There’s little separation, it seems, between the couple’s work and personal lives. In between time with their children, Trump said the couple often walks construction sites and talks shop.
“At 10 p.m. on a Saturday night, we’ll be walking through units at the Puck Building that are under construction because he’s showing me their level of finish,” Trump said. “Jared is able to transition seamlessly from a call about a deal he’s working on to building magnetic tiles with Arabella.”
One of Kushner’s best traits, according to his wife: his sense of calm in the face of a crisis. She witnessed that when he was dealing with the collapse of the company’s Fifth Avenue deal.
“Jared does not show stress, almost to the point where you might think he doesn’t experience it—but that wouldn’t be human,” she said. “He doesn’t react in an emotional way to circumstances; he’s thinking about solutions. I’m in awe of him in that regard.”
Residential broker Raphael De Niro of Douglas Elliman, who is marketing the penthouses at the Puck Building alongside colleague Dennis Mangone, said Kushner has been “passionate” and “hands-on” throughout the designing and marketing phases.
“Most developers supervise from 30,000 feet and have a couple of underlings that do all the work. Jared is much more hands-on,” he said. “He views himself as the steward of the Puck legacy.”
Betting on the boroughs
Kushner’s biggest deal of 2013 was a $375 million Dumbo acquisition.
The properties will be renovated and converted into a tech-office hub, with a residential component. The office buildings will accommodate up to 5,000 bikes and will have outdoor roof space.
LIVWRK’s Abehsera, a former executive with Dumbo-based development company Two Trees, orchestrated the partnership between Kushner and RFR and brought in institutional equity partner Invesco.
“Jared connects very well to the fund and start-up and tech and creative worlds,” Abehsera said. “He’s a landlord that’s very palatable to those types of tenants. I saw him as someone who could really add a lot of value.”

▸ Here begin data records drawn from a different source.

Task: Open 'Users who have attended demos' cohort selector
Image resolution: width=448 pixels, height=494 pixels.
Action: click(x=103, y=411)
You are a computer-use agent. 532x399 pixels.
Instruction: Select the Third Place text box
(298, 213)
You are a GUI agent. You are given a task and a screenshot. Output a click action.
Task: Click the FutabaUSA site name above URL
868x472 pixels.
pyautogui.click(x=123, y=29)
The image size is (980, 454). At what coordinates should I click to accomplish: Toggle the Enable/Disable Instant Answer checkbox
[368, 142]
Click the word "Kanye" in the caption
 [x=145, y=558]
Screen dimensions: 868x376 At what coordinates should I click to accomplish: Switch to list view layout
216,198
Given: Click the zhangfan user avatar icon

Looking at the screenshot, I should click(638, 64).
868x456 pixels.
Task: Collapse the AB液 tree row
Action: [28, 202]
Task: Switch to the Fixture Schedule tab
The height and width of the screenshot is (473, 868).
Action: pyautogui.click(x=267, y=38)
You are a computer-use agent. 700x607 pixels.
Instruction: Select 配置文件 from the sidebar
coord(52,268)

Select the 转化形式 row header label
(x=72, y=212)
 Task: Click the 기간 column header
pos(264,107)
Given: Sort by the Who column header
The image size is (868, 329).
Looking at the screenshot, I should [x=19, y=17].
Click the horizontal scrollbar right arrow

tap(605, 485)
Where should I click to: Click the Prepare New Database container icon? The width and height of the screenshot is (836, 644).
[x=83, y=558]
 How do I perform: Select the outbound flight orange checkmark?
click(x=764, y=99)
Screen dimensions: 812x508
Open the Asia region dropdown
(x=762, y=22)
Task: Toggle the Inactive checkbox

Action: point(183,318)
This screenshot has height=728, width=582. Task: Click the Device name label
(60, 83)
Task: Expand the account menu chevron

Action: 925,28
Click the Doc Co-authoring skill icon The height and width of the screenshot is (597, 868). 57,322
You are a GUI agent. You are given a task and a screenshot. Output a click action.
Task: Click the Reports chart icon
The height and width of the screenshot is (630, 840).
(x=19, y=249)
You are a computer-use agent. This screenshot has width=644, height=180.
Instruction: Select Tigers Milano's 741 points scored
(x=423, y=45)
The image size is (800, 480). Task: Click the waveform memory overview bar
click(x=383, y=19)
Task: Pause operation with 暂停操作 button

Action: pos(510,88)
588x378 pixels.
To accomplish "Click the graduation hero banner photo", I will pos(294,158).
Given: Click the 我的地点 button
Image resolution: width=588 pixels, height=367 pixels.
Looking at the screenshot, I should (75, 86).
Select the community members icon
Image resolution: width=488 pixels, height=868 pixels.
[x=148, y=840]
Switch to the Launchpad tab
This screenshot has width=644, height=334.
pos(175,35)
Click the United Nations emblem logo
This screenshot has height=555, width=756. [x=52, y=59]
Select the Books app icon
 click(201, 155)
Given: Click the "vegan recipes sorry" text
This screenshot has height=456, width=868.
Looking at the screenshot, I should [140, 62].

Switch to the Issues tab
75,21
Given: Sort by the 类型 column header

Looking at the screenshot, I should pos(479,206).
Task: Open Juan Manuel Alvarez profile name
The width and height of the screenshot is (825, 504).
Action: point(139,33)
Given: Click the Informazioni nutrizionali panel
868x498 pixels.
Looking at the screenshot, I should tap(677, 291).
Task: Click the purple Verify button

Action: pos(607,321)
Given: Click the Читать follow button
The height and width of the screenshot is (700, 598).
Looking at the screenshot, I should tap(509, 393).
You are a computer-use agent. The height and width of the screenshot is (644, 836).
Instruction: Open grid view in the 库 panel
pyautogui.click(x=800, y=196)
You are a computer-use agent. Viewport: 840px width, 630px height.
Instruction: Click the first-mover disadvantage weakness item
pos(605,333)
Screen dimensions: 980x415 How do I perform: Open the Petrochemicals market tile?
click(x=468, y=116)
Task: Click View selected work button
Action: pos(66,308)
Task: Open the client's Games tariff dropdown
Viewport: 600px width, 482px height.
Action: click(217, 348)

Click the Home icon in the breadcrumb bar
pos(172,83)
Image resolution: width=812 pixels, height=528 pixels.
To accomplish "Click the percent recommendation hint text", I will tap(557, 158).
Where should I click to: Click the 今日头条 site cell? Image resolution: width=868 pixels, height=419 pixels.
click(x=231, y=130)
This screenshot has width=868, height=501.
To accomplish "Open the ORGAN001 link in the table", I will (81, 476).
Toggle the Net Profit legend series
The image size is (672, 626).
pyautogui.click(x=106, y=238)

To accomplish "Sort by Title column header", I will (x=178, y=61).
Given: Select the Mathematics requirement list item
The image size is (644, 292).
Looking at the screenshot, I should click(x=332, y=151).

The endeavor also aligns with another of Kushner’s projects, WiredNYC, a rating platform he worked on with the city that evaluates the broadband connectivity and infrastructure of office buildings and establishes a new Internet connectivity benchmark.
Ivanhoe said that despite the involvement of Invesco and RFR, Kushner has been largely leading the exchange of ideas for the project, and has attended every meeting.
Gregg Popkin, COO at RFR, said Kushner “has got a quiet demeanor, but he’s got a very strong bite.”
“He’s contemplatively assertive,” Popkin said. “He thinks carefully, and then has no hesitation about expressing an opinion.”
Meanwhile, Kushner said he doesn’t “get that emotional” about deals.
“Somebody screws me? Ok, I won’t do business with them again, but I won’t say, ‘How dare you?’ I’ll just say, ‘Okay, I don’t need to do business with them,’ ” he said.
Sources said the significance of the Dumbo deal for Kushner cannot be overstated because it illustrates that institutional players are keen to work with him, despite his dad’s past legal woes.
“That’s a big statement given what befell Charlie,” Ivanhoe said. “I would not have thought that would have happened as quickly or as easily.”
When helping Invesco do its due diligence on RFR and Kushner, Ivanhoe said he received questions from the investment firm about Charles Kushner’s jail time.
“I got a lot of questions about the whole Charlie situation, but I was able to tell them, ‘Jared’s as clean as a whistle,’ ” he said.
“My father made a mistake and he paid a big price for it, but he’s my father,” Kushner said. “He’s given me everything I have in terms of the skills and the training and taught me about being a man. I feel extremely lucky to have him in my life.”
CORRECTION: In an earlier version of this story, The Real Deal incorrectly stated one of the charges that Charles Kushner had been arrested for. He was arrested on charges of tax evasion, illegal campaign donations and witness tampering.